__Ejercicio breve 1__
Copia sin cambios el fragmento de la columna sobre los pactos políticos que va desde «No hay que desestimar» hasta «y valentía necesarias.».
__Ejercicio breve 2__
Responde, según la columna sobre los pactos políticos:
(a) ¿En qué periódico apareció el artículo de Onega que se cita?
(b) ¿A qué partido se atribuye convertir cualquier diálogo en una ruleta de casino?
(c) ¿Con qué dos cualidades se afirma que actuará Felipe VI?
__Ejercicio breve 3__
Prosigue la columna sobre los pactos políticos a partir de su última frase.

A cualquier precio, no. Nada de enloquecer por el hecho de enfrentarnos a nuevas elecciones, tras la imposibilidad de llegar a algún tipo de pacto entre nuestras fuerzas políticas, absolutamente antagónicas entre sí. Llegados a este punto, que descarguen la última responsabilidad sobre nosotros, los ciudadanos, dueños y señores del Estado según la carta constitucional. Tal vez sea el momento de exigir a nuestros representantes el cambio de líderes, tras el fracaso protagonizado por los actuales, sometidos a sus propios egos y a intereses ideológicos dogmáticos… o por el contrario, absolutamente móviles según lo exigía el guión cotidiano.

Dos actitudes que conducen a lo mismo: al desprecio por el diálogo, que paraliza (Podemos) o al juego de las ideas (PSOE), que convierte en una ruleta de casino cualquier diálogo. Los de Rivera se han movido con inteligencia, porque ataron el pacto desde el comienzo y más tarde dejaron en manos del omnipotente Iglesias el resto, es decir, el no. Mientras tanto, como comentaba Onega el domingo pasado en La Vanguardia, en un artículo del todo políticamente incorrecto, puede que le haya llegado el momento a Rajoy, el único que fue descartado, exageradamente, del plan para formar gobierno y previamente para una investidura perentoria.

No hay que desestimar este naipe, por mucho que nos subleve tal sugerencia. Pero no contemplemos unas elecciones futuras como el conjunto de todos los males, porque siempre será mejor que un pacto a cualquier precio, es decir, una macedonia de ideologías contradictorias, llamada a un fracaso gubernamental evidente. A cualquier precio no, en absoluto. El resultado sería mucho peor que un pacto conseguido por las prisas en pactar. Otros países han vivido momentos semejantes, y peores, al nuestro, y han sobrevivido posteriormente. Todo depende de nuestra cintura democrática y de respetar el proceso constitucional prescrito para situaciones como la actual. Lo que sí es seguro, es que el momento de Felipe VI está sobre la mesa, y tengo la seguridad que actuará con la prudencia y valentía necesarias.

__Sección de datos__
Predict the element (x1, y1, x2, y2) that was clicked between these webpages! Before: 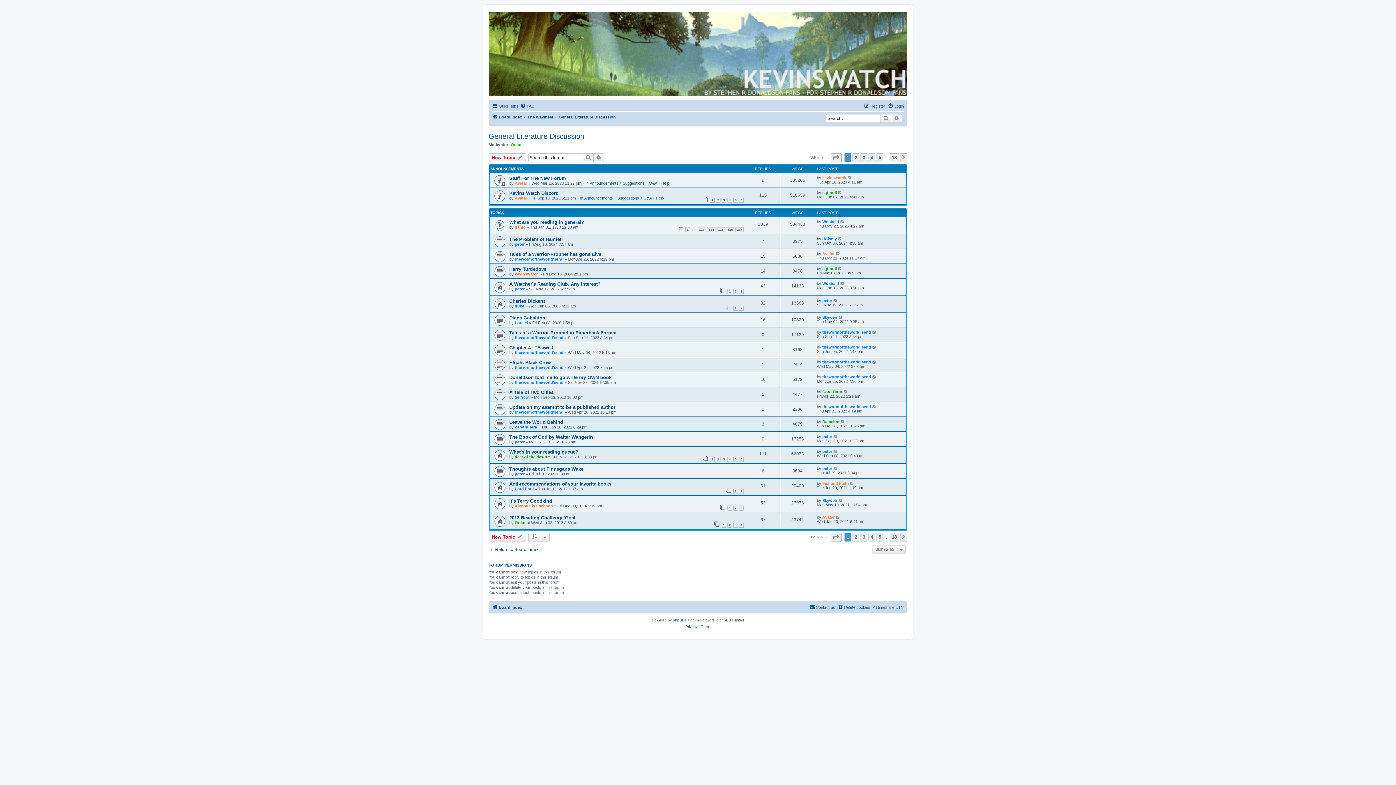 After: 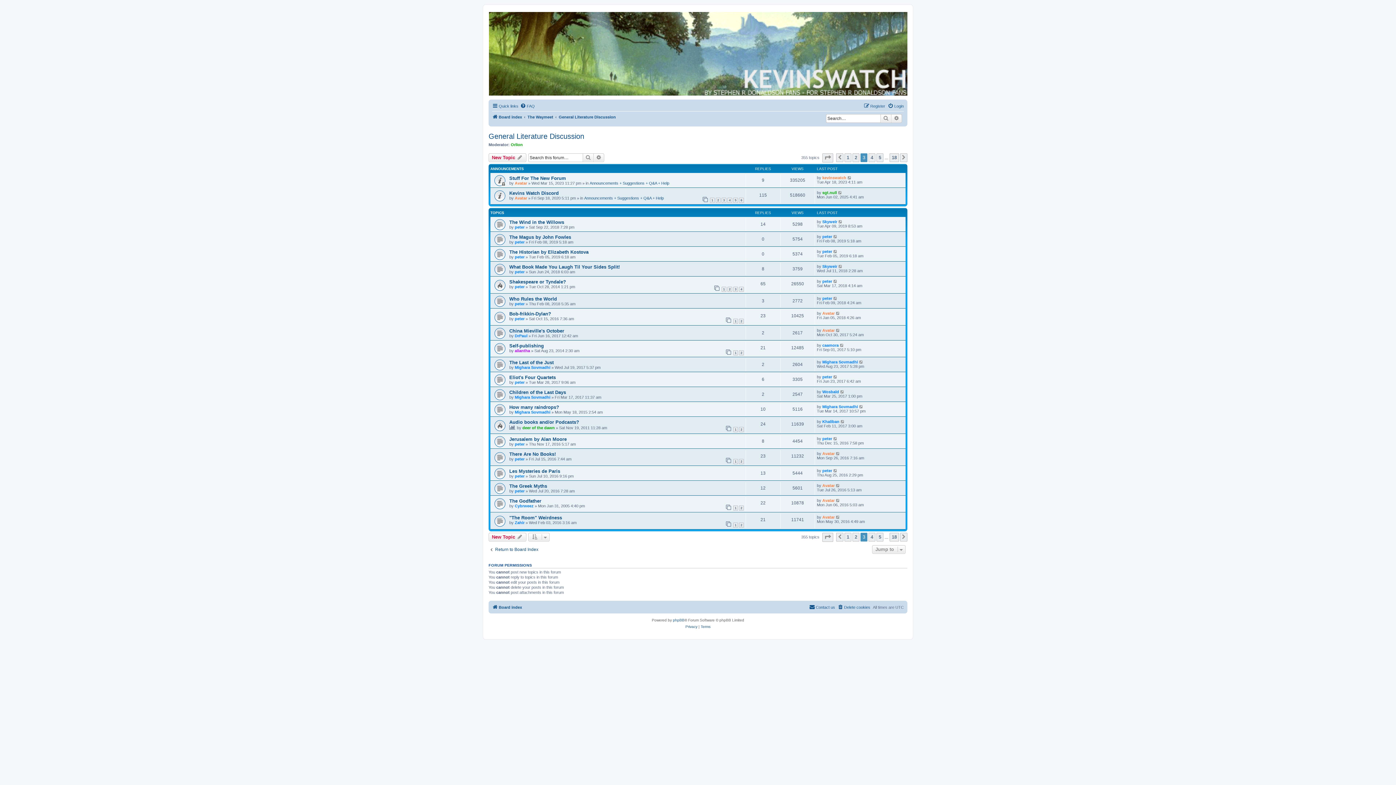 Action: label: 3 bbox: (860, 533, 867, 541)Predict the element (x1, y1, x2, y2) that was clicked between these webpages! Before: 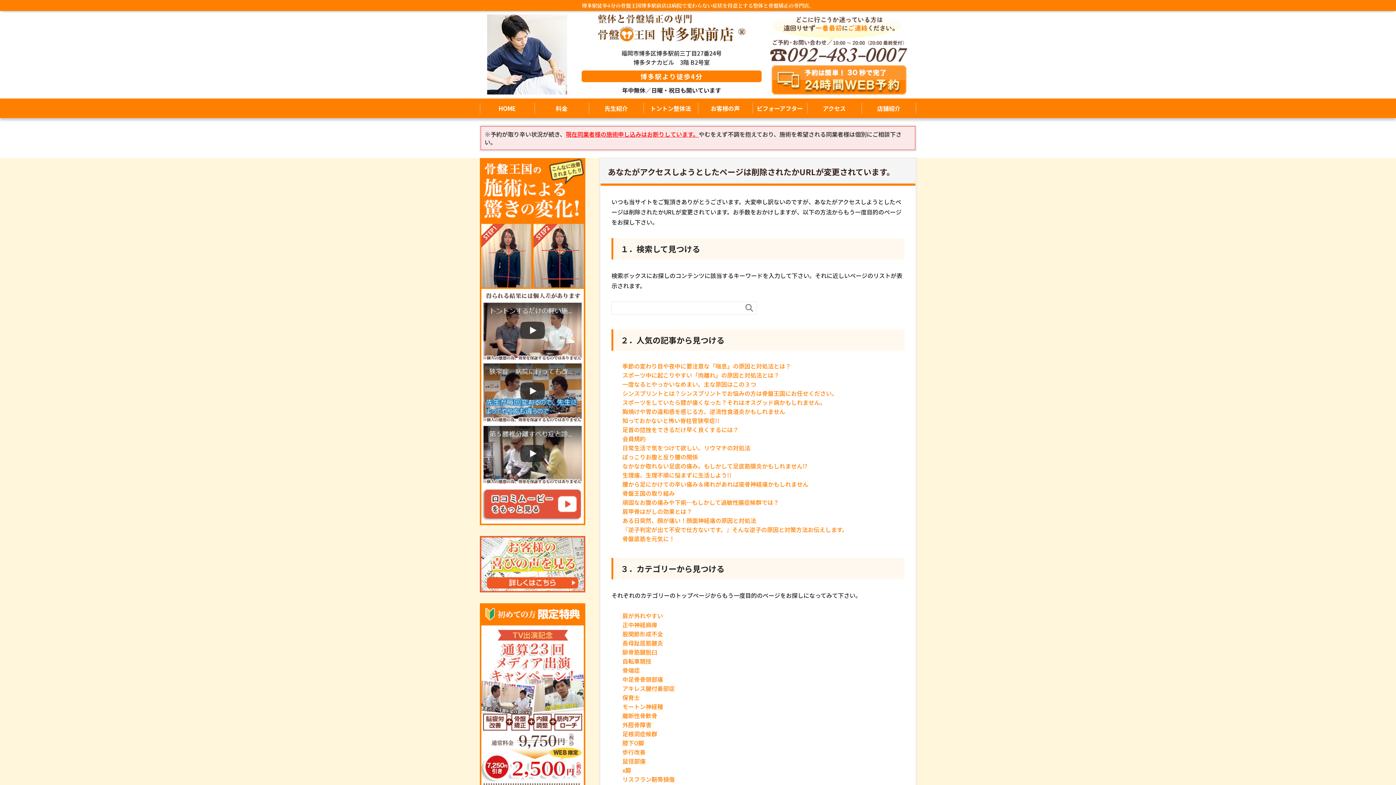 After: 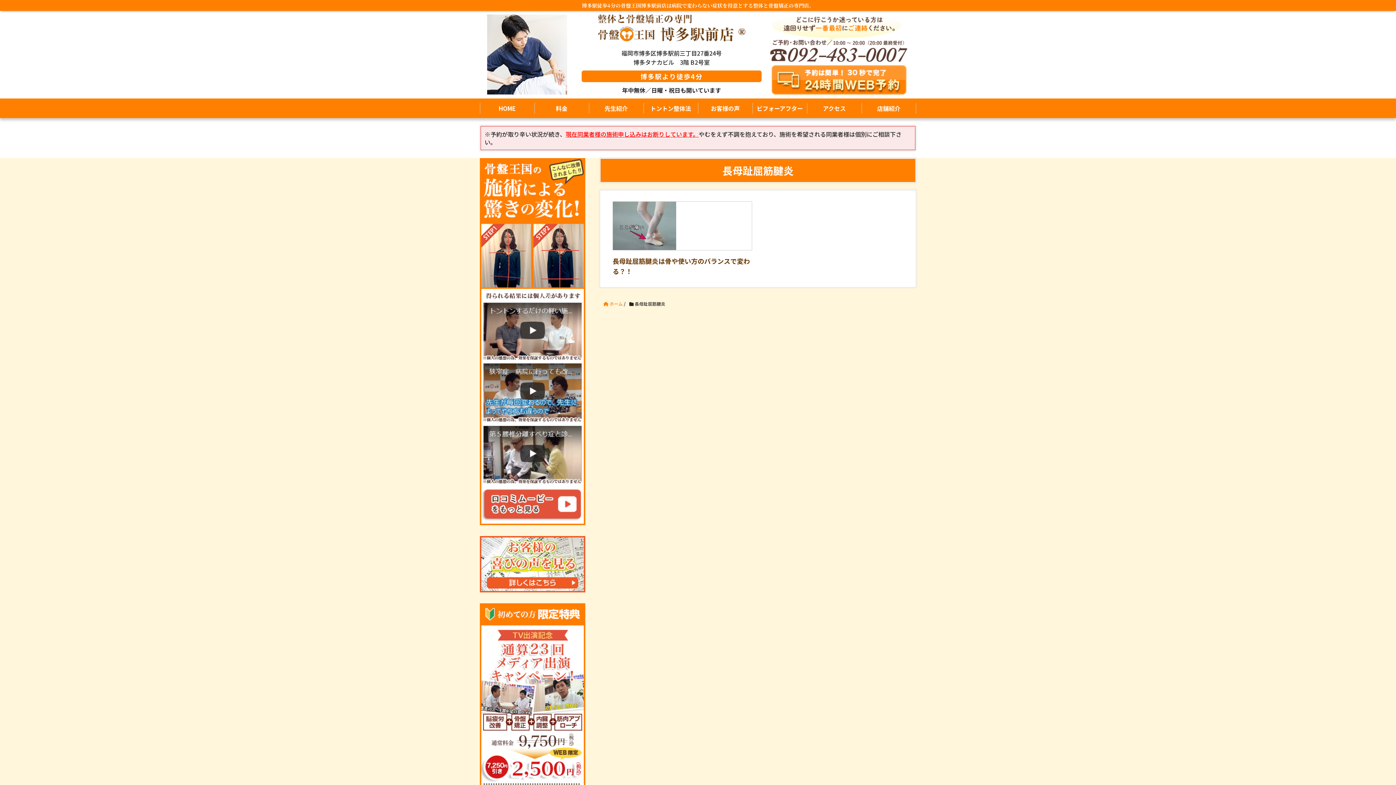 Action: label: 長母趾屈筋腱炎 bbox: (622, 638, 663, 647)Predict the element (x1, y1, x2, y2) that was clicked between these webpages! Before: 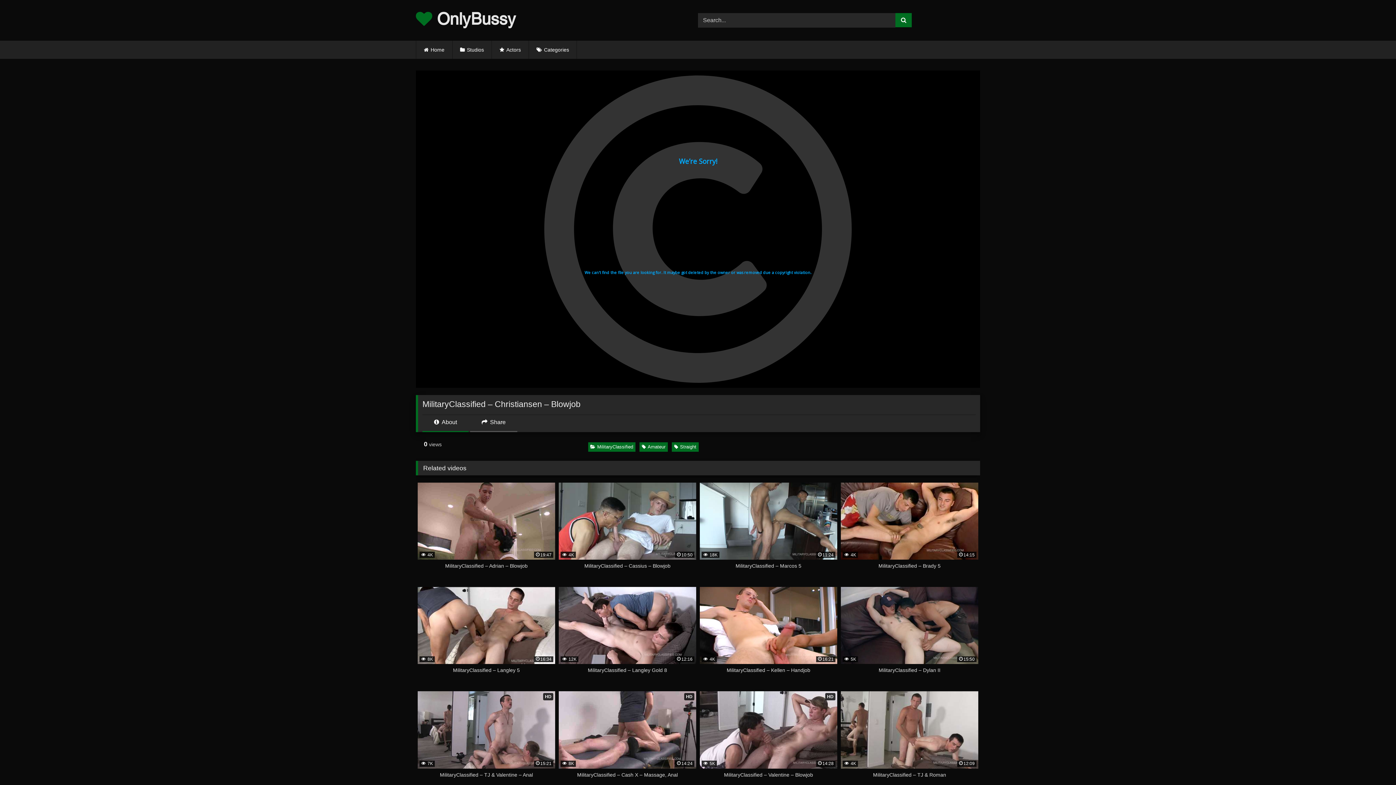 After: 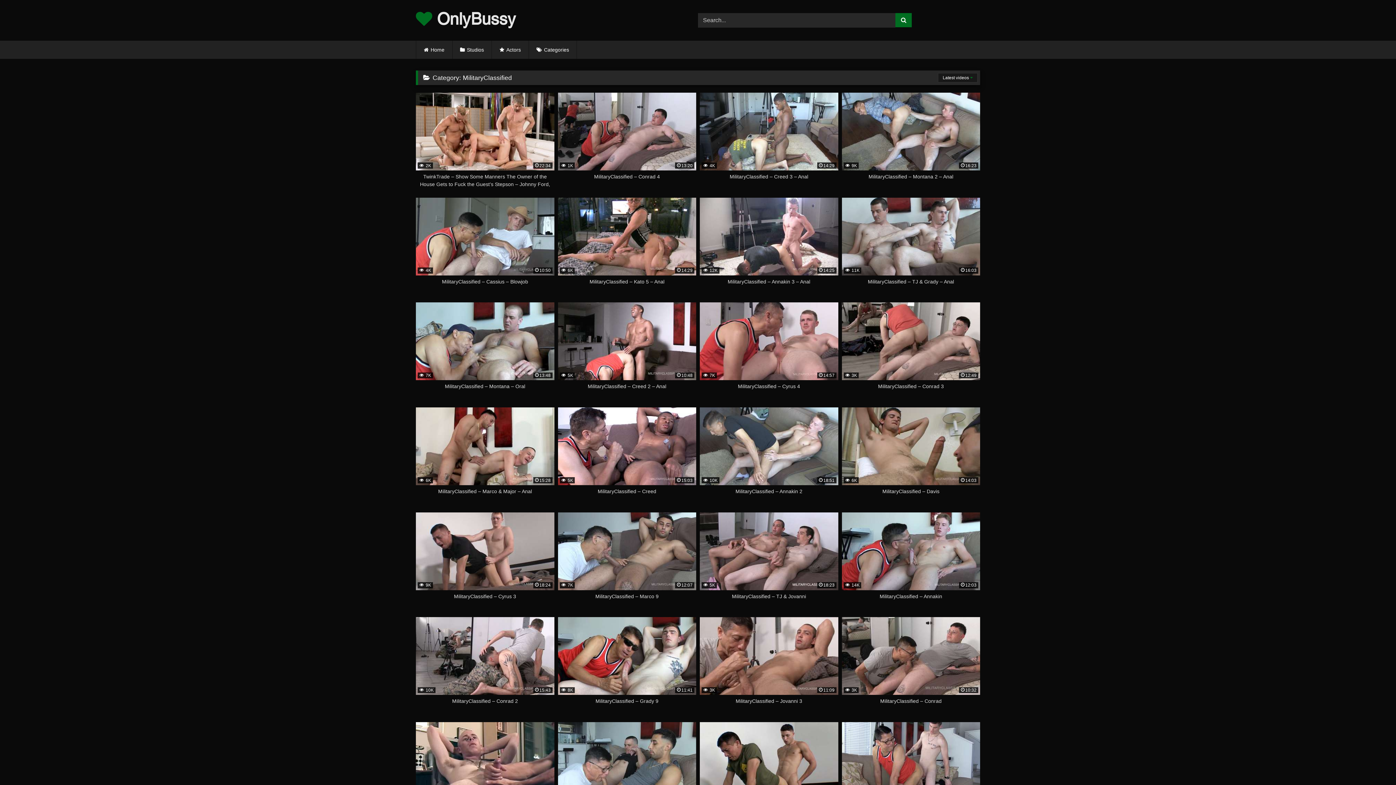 Action: bbox: (588, 442, 635, 451) label: MilitaryClassified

__Respuesta escrita 1__
No hay que desestimar este naipe, por mucho que nos subleve tal sugerencia. Pero no contemplemos unas elecciones futuras como el conjunto de todos los males, porque siempre será mejor que un pacto a cualquier precio, es decir, una macedonia de ideologías contradictorias, llamada a un fracaso gubernamental evidente. A cualquier precio no, en absoluto. El resultado sería mucho peor que un pacto conseguido por las prisas en pactar. Otros países han vivido momentos semejantes, y peores, al nuestro, y han sobrevivido posteriormente. Todo depende de nuestra cintura democrática y de respetar el proceso constitucional prescrito para situaciones como la actual. Lo que sí es seguro, es que el momento de Felipe VI está sobre la mesa, y tengo la seguridad que actuará con la prudencia y valentía necesarias.

__Respuesta escrita 2__
(a) En La Vanguardia.
(b) Al PSOE.
(c) Con prudencia y valentía.

__Respuesta escrita 3__
Una realidad domina el momento político, que lo es también económico y social: la incompatibilidad entre casi todos los grupos sociopolíticos en liza, como ya hemos insinuado. Pero tal situación es típicamente española desde tiempos lejanos y sobre todo desde la guerra incivil, que sigue pesando mucho más de cuanto estamos decididos a admitir. No, por supuesto, en sus métodos, pero sí en sus principios políticos. Un paradigma que para nada nos ayuda porque está instaurando la intransigencia entre los partidos y sus líderes correspondientes, hasta hacer casi imposible la gobernación tras la aplaudida caída de una gobernación siempre bipartidista. Ya hemos ampliado los jugadores de la partida de póker. Hay muchas más posibilidades pero también muchas más incógnitas porque las diferencias se han multiplicado para confusión de un país desacostumbrado desde muchos años atrás a optar entre dos, solamente entre dos. Repito que tal estatus heredado de nuestra confrontación entre unos y otros, sin matiz alguno, se está conmoviendo cuando tenemos que comenzar a hilar mucho más fino en la organización de pactos de gobernabilidad, cuando la única posibilidad es ceder en algo para alcanzar resultados concretos y válidos para el conjunto de ciudadanos… no solo para el conjunto de partidos.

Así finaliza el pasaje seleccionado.